▶ [TASK INSTRUCTIONS]:
(A) Repeat word for word the part of the article on Soldiers Project NW that opens with the words containing "Pearce, a psychiatric" and closes with "across the area.".
(B) According to the article on Soldiers Project NW, how many therapists have signed up in Western Washington?
(C) Please pick up the article on Soldiers Project NW and keep writing it from the point where it stops.

#### SELECTED EXCERPT ####

Service members contact Trisha Pearce in need of counseling.
“By the time people call us,” she said, “they’ve already tried to get help elsewhere. Or they just want to be away from the whole military system. Whatever their reason, we get them help.”
Pearce, a psychiatric nurse from Stanwood, then asks for basic information and links the caller with a nearby therapist, who offers free sessions. The military chain of command isn’t notified.
It’s the work of Soldiers Project NW, a 14-month-old program that aims to help veterans of the wars in Iraq and Afghanistan who, for whatever reason, simply aren’t comfortable using the numerous mental-health programs the military medical system provides. Pearce, who has 30 years experience in the mental health field, has been the project’s director for the past six months. She organizes meetings every few weeks to draw support from therapists across the area.
It’s a way to help serve the men and women who serve the United States, she said.
“I just think that we, as a community, need to get behind the military and help them out,” she said.
Forty-two therapists have signed up in Western Washington, but many are in the Seattle area. More are needed in the South Sound area, Pearce said, where they can help service members from Fort Lewis and McChord Air Force Base.
The number of patients is fewer; some have met regularly with their therapist for over a year, while others show up for only one session. A patient skipping his or her first appointment with no explanation isn’t uncommon.

#### EXTRACTED DATA ####

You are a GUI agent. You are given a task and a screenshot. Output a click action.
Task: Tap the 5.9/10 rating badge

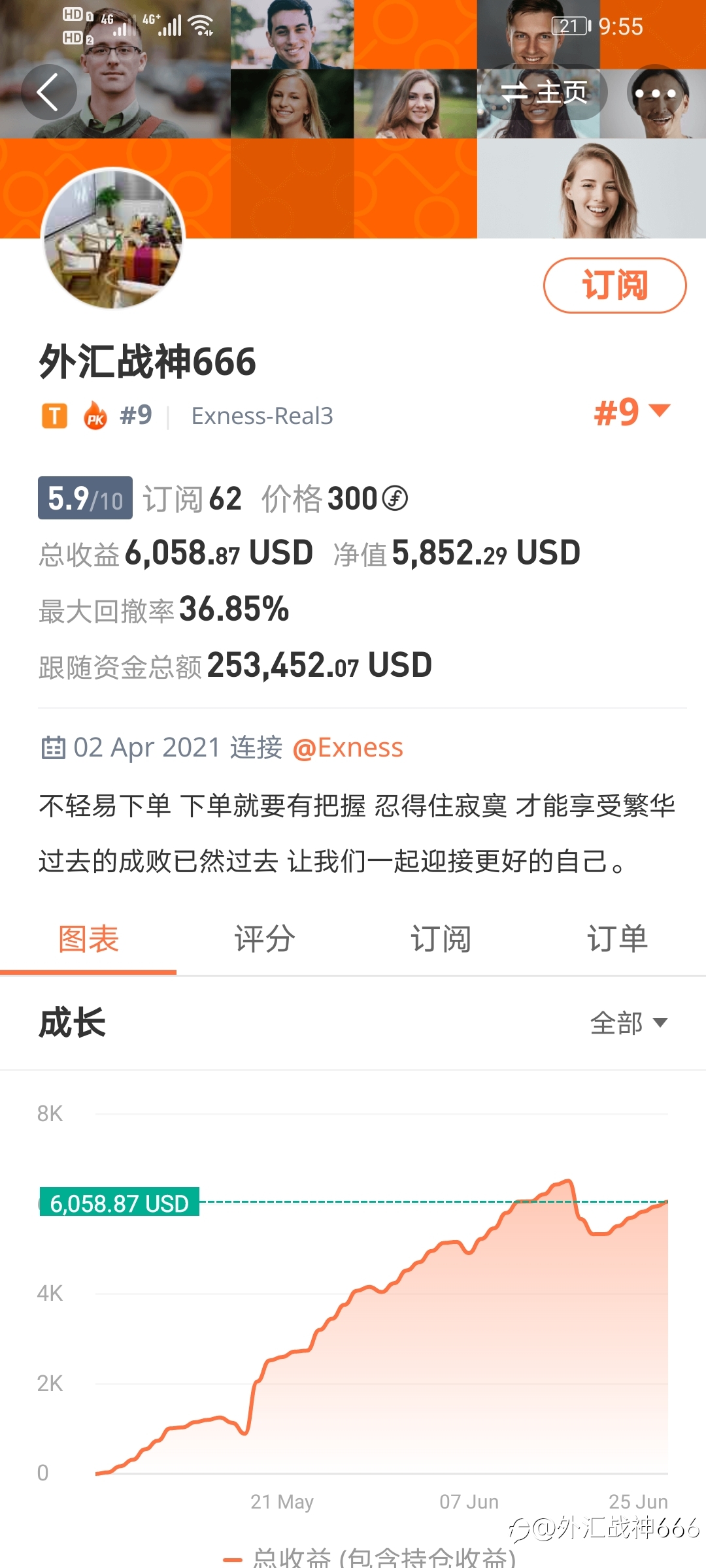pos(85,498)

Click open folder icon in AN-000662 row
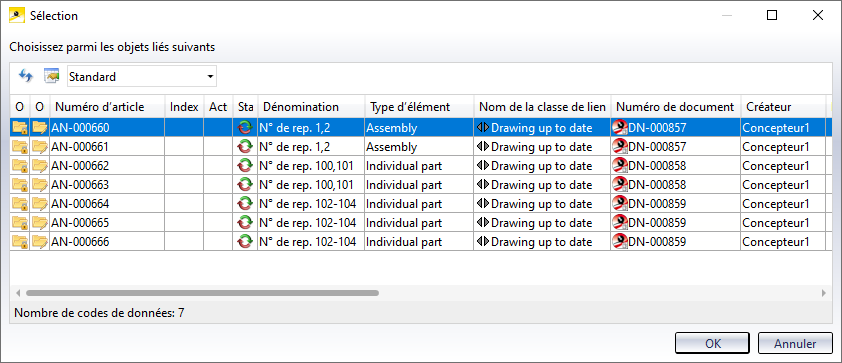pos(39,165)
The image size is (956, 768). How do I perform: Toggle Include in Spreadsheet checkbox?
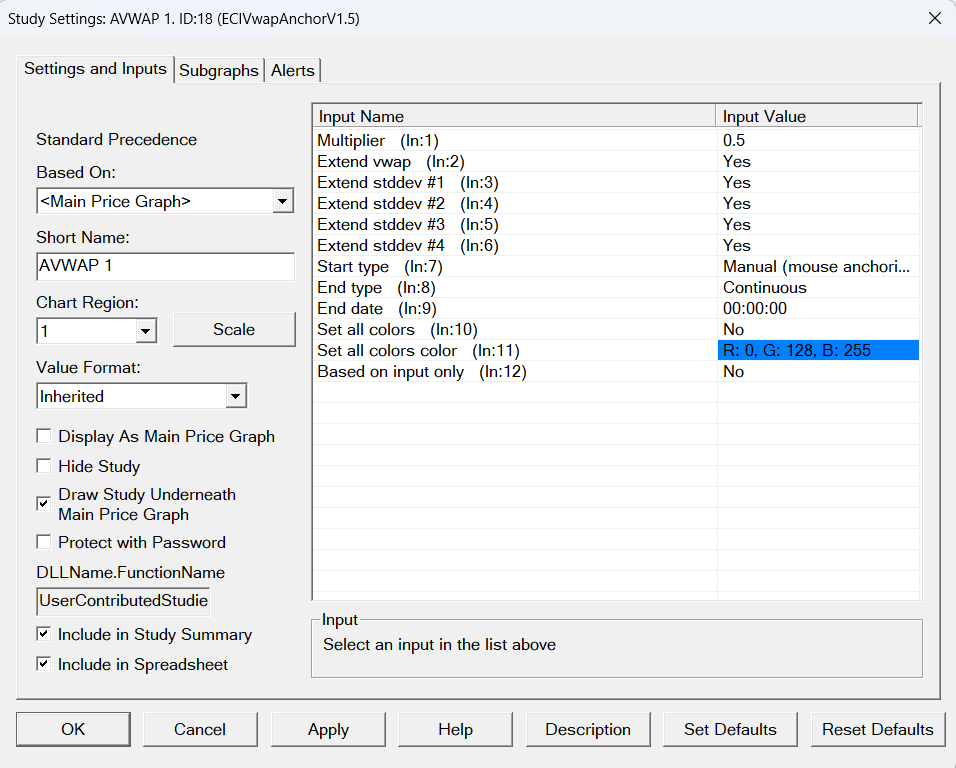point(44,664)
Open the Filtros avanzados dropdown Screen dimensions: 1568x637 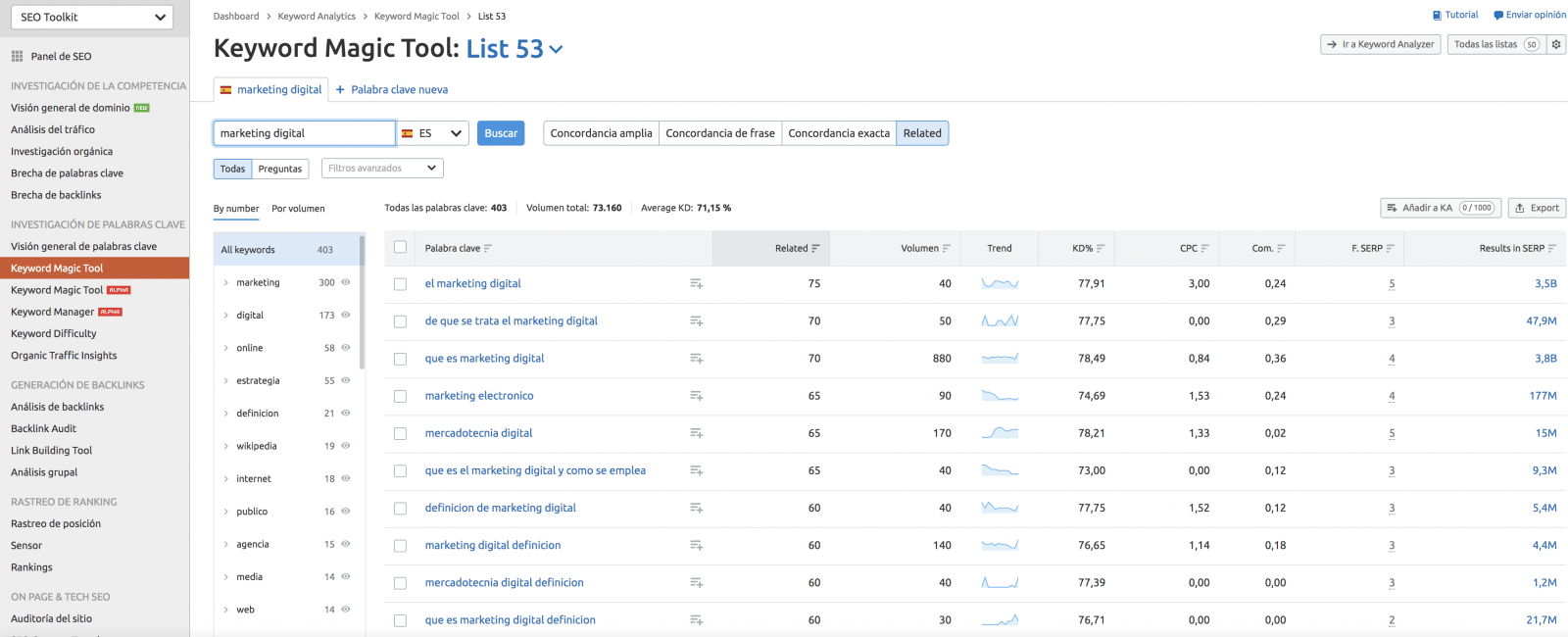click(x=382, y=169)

####
#### EXTRACTED DATA ####

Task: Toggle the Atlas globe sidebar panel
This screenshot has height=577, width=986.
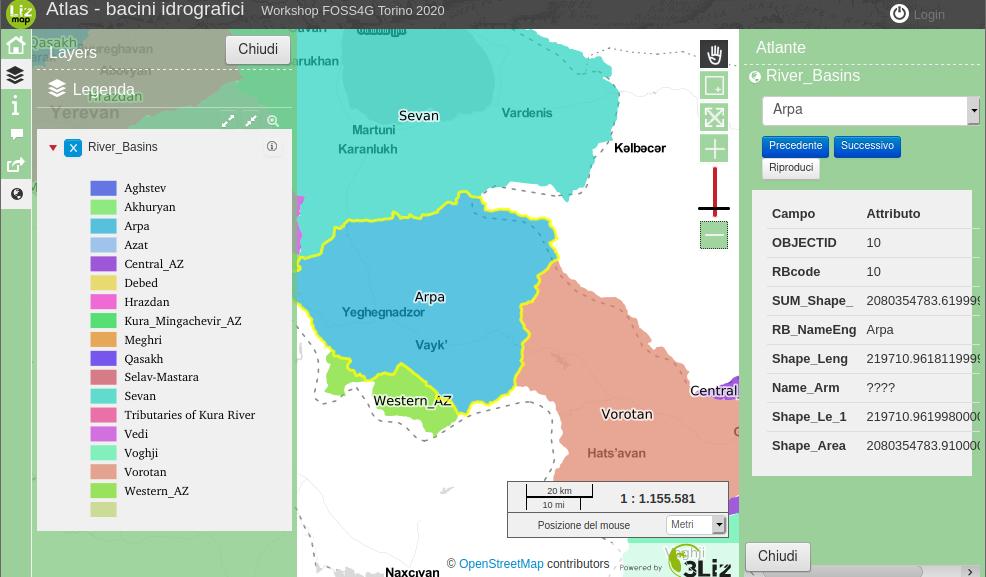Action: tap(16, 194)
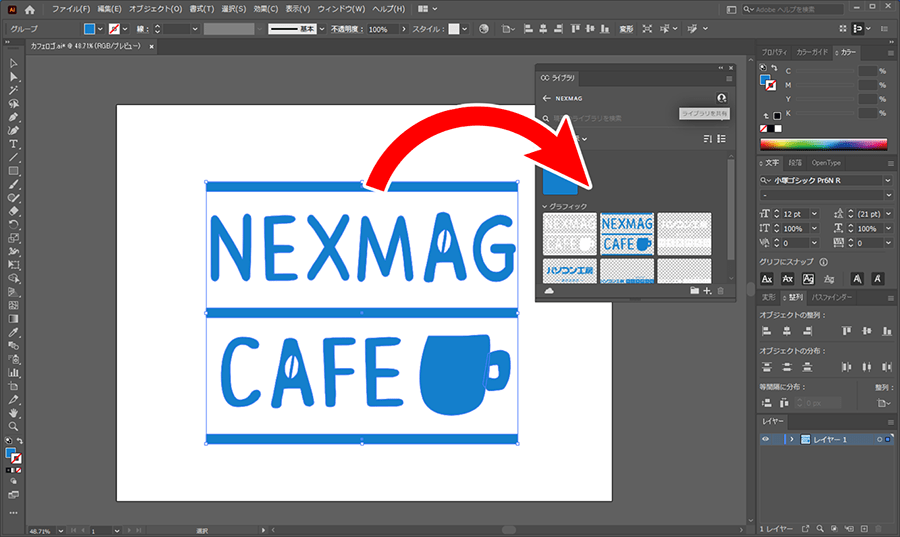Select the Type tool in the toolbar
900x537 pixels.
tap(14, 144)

####
#### EXTRACTED DATA ####

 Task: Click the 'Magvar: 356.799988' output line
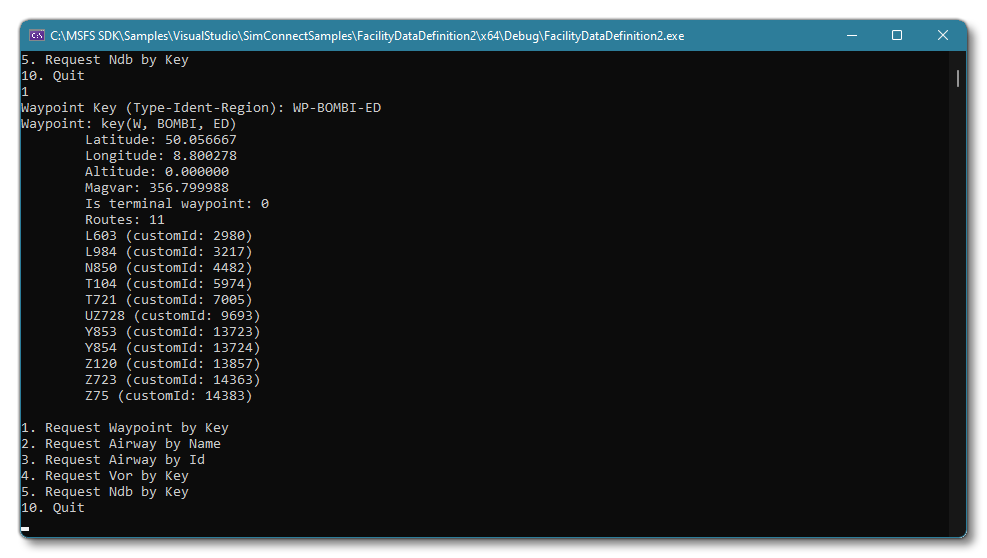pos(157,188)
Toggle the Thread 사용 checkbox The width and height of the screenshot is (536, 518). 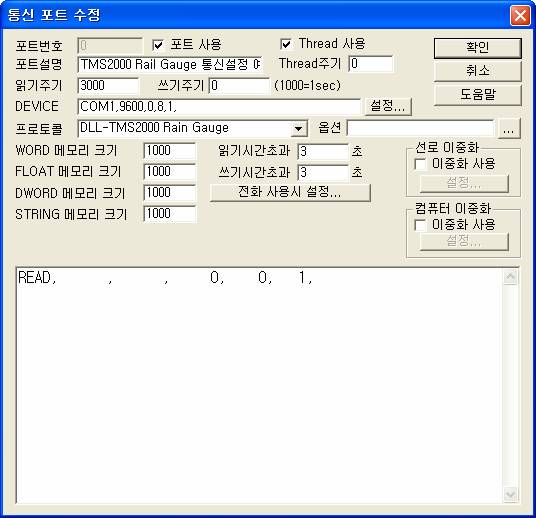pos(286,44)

####

▶ [ANSWERS FOR THE EXERCISE]:
(A)
Pearce, a psychiatric nurse from Stanwood, then asks for basic information and links the caller with a nearby therapist, who offers free sessions. The military chain of command isn’t notified.
It’s the work of Soldiers Project NW, a 14-month-old program that aims to help veterans of the wars in Iraq and Afghanistan who, for whatever reason, simply aren’t comfortable using the numerous mental-health programs the military medical system provides. Pearce, who has 30 years experience in the mental health field, has been the project’s director for the past six months. She organizes meetings every few weeks to draw support from therapists across the area.

(B) Forty-two.

(C)
Only licensed therapists can offer services through the program, and meetings take place at a neutral site away from the service member’s installation.
The group is an affiliate of The Soldiers Project, a Los Angeles-based organization that began in 2004, which also has groups in New York and Chicago.
Judith Capili started volunteering with the Solders Project last year. A psychotherapist who splits her work week between Seattle and Tacoma, she had been looking for a way to help recent veterans as a way to help her country; her practice has an emphasis on trauma.
In more than 20 years of experience, she has counseled countless patients with war-related post-traumatic stress disorder, she said. One of her first patients in the late 1980s was a veteran who was still struggling with his experiences from the Vietnam War.
She is seeing one patient through the Soldiers Project.
“I think most of us are trying to figure out what we can do to help in many areas in the country right now,” the 65-year-old Edgewood resident said. “This is one way I can offer the skills I have.”
Pearce has heard concerns from some military officials who worry the therapists don’t understand military culture or war-related trauma. But she believes trauma counseling works whether the patient is a soldier or the survivor of a car wreck. The feedback she’s heard from patients and therapists alike convince her she’s on the right track.
“What I hear over and over and over again is that people really want to help – even if it’s just one person,” she said. “And the people seek that help are glad they feel like they have a place to turn.”